Fiorini et al. demonstrated that p53MUT enhanced gemcitabine resistance in pancreatic cancer. Gemcitabine stabilized both nuclear p53WT and p53MUT and only the latter (p53MUT) induced chemoresistance and hyperproliferation evidenced by siRNA-mediated knockdown induced chemosensitivity and apoptosis in p53MUT but not in p53WT cell lines. This may be associated with overexpression of p53MUT-dependent Cdk1 and CCNB1 genes. However, a synergistic effect of the combination with gemcitabine and "“p53-reactivating"” compounds (CP-31398 and RITA) was found in both p53WT and p53MUT pancreatic cancer cell lines, which may have been due to a mechanism that did not involve p53 [58][66]. In a mouse model of pancreatic cancer, Wornann et al. reported that loss of p53WT function increased resistance to gemcitabine via activation of the JAK2–STAT3 pathway [59][67]. In a study by Dhyat et al. (2016) microRNA (miR) profiling in gemcitabine-resistant p53MUT pancreatic cancer cell lines suggested the involvement of miRs in pathways controlling cell cycle, proliferation, and apoptosis. In-silico analysis in this study indicated that some of the dysregulated miRs were regulated by p53MUT. In addition, MRP-1, Bcl-2 and CDK-1 were predicted to be targets of the dysregulated miRs and significant overexpression of MRP-1 and Bcl-2 was seen in the resistant cell clones [60][68]. These observations suggest that p53MUT may enhance chemoresistance via the dysregulation of miRs and that this might be associated with MRP-1 and Bcl-2 overexpression in p53MUT pancreatic cancer.

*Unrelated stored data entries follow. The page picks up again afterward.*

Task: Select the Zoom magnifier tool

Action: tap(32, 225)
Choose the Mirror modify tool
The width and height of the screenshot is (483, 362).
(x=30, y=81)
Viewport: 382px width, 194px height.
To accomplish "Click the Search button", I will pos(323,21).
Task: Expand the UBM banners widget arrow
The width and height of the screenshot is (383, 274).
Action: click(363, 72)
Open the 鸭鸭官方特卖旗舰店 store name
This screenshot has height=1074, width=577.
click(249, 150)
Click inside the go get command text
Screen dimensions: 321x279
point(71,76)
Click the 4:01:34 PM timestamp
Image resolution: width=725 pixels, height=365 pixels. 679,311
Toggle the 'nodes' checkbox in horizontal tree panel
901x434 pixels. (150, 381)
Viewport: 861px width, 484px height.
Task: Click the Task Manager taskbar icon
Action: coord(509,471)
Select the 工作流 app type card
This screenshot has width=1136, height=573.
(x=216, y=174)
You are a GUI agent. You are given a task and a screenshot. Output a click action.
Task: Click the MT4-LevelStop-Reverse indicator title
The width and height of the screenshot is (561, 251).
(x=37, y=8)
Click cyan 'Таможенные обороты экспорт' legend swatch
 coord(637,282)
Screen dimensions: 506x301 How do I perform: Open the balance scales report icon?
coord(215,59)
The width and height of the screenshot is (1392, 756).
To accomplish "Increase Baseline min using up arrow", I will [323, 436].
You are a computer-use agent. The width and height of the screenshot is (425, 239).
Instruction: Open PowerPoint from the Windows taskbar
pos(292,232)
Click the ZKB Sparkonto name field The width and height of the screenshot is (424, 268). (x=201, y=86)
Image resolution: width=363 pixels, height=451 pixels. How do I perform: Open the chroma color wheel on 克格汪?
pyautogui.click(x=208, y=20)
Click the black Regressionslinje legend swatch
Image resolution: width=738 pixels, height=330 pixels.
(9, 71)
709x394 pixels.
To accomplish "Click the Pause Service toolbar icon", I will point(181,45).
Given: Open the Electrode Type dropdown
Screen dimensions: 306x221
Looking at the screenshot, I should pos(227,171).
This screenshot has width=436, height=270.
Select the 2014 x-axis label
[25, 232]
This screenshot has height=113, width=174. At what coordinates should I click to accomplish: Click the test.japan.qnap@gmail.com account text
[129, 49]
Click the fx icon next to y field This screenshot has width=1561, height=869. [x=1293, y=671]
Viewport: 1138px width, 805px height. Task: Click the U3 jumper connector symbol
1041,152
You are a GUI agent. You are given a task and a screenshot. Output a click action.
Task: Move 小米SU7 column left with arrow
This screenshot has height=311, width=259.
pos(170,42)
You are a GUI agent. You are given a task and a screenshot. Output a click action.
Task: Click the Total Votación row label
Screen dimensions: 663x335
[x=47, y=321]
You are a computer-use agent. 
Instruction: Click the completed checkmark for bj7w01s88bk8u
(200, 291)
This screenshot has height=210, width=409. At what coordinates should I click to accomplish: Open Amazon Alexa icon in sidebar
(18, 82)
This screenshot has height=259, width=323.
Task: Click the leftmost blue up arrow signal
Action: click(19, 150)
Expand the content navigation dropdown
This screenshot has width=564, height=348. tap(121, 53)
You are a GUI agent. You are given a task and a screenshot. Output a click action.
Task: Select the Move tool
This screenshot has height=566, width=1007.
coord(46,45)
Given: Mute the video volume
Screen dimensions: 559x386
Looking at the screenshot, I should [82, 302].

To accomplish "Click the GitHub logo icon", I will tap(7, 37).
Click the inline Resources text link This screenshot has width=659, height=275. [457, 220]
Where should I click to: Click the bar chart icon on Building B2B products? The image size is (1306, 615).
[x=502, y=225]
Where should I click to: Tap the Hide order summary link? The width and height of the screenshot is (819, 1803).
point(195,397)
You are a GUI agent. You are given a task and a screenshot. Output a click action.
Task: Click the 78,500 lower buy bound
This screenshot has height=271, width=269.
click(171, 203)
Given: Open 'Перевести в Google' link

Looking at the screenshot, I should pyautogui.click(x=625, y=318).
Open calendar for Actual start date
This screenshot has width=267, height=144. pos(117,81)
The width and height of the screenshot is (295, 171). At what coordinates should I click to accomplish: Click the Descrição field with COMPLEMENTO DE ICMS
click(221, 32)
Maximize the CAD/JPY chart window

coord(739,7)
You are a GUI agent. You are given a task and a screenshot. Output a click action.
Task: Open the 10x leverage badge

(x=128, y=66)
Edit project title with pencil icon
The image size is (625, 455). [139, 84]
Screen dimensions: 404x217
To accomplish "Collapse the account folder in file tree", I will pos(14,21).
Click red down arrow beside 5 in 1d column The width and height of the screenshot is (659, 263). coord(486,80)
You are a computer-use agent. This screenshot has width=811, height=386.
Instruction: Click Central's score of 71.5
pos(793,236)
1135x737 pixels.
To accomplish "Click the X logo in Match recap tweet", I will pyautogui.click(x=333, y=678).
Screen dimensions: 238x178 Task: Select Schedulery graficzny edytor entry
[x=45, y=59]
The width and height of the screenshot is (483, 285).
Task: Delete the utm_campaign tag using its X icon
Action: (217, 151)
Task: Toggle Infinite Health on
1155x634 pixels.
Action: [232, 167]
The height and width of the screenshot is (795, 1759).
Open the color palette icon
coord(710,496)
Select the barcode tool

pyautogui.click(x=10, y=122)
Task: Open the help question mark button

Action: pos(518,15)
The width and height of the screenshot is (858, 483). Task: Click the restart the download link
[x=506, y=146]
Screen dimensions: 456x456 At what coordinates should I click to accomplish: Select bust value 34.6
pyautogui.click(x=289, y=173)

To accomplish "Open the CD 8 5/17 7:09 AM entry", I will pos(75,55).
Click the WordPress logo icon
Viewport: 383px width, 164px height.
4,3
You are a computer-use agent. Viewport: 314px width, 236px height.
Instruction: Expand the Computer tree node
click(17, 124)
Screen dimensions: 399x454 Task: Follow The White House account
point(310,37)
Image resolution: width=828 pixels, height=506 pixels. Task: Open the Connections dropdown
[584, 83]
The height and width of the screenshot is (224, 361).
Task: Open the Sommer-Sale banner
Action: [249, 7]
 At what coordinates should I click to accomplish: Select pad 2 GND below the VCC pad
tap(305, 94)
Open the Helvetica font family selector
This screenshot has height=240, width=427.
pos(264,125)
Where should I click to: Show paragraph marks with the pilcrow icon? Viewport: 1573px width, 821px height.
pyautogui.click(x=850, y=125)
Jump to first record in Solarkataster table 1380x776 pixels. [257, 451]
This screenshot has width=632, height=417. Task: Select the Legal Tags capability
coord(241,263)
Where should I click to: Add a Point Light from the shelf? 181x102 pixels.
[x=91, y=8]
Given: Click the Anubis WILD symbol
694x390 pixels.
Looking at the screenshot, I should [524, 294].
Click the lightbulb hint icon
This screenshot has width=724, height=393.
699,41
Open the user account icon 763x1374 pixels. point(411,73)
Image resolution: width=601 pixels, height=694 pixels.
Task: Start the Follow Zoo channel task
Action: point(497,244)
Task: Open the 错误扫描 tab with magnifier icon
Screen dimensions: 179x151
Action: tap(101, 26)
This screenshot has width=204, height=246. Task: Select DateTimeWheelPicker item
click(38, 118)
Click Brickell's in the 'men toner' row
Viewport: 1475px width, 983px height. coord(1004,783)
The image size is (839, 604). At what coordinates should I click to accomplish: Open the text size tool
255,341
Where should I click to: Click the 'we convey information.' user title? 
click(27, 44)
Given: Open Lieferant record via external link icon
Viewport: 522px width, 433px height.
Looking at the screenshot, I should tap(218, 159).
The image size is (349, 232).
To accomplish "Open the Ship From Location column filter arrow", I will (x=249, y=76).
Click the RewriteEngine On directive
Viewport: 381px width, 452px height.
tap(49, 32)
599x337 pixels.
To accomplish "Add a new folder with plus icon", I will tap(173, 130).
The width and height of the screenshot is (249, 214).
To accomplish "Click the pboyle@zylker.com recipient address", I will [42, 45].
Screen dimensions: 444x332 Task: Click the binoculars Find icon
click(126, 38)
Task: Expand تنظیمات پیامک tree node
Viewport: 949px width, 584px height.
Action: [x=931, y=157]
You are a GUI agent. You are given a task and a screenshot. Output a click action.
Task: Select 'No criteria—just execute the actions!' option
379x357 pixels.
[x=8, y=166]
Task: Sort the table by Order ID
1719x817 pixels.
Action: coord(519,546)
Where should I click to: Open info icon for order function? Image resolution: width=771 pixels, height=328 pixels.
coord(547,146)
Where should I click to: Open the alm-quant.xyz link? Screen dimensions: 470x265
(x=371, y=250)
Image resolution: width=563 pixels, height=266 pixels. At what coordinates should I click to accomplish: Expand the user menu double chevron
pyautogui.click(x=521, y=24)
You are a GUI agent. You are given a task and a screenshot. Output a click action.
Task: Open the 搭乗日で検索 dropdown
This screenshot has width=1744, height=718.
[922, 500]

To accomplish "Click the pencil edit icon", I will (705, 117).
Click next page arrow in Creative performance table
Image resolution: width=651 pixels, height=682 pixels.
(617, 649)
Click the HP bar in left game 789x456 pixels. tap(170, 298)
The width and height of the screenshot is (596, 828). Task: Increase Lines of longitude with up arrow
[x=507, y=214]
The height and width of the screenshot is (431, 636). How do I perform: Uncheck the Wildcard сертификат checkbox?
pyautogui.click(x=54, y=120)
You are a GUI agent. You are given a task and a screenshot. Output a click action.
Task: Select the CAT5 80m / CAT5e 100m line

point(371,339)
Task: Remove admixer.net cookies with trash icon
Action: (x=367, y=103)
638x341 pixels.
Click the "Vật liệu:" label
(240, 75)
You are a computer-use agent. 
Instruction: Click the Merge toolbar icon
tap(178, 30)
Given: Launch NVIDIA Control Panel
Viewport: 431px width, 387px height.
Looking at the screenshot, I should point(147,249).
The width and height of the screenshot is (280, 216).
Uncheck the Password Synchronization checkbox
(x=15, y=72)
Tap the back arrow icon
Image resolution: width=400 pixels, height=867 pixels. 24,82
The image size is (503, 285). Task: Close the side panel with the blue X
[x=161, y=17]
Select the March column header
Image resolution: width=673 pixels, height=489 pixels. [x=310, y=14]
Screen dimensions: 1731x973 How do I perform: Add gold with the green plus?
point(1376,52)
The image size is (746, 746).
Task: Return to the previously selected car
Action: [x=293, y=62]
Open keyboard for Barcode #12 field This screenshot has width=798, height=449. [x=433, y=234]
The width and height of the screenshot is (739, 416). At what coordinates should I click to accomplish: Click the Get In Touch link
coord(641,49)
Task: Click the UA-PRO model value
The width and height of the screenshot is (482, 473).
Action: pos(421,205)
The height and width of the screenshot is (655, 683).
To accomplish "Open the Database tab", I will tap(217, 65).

In the clinical setting, a phase III study (CONKO-001) evaluated the efficacy of adjuvant gemcitabine in resected pancreatic cancer. Next generation DNA sequencing was performed in this trial to identify clinically relevant prognostic and predictive mutations. In untreated patients, TP53 mutation was a negative prognostic factor for disease-free survival (DFS) (HR: 2.434, p = 0.005). Interestingly, however, TP53 mutation was a positive predictive factor for better DFS (HR: 0.235; p < 0.001 in p53MUT; HR: 0.794, p = 0.483 in p53WT) with gemcitabine treatment, with a significant test for interaction of the treatment status with TP53 mutational status (p = 0.003) [61][69]. Only subsets of patients with available samples were retrospectively analyzed, limiting the significance of this study, but the findings provide evidence for the role of p53MUT in pancreatic cancer, which may be relevant to BTC.
Further studies specific to BTC regarding p53 and chemoresistance are warranted to provide additional evidence, which would guide treatment. However, the above studies suggest a novel therapeutic strategy targeting both wild-type and mutant p53 tumors in combination with gemcitabine for pancreatic cancer as well as BTCs.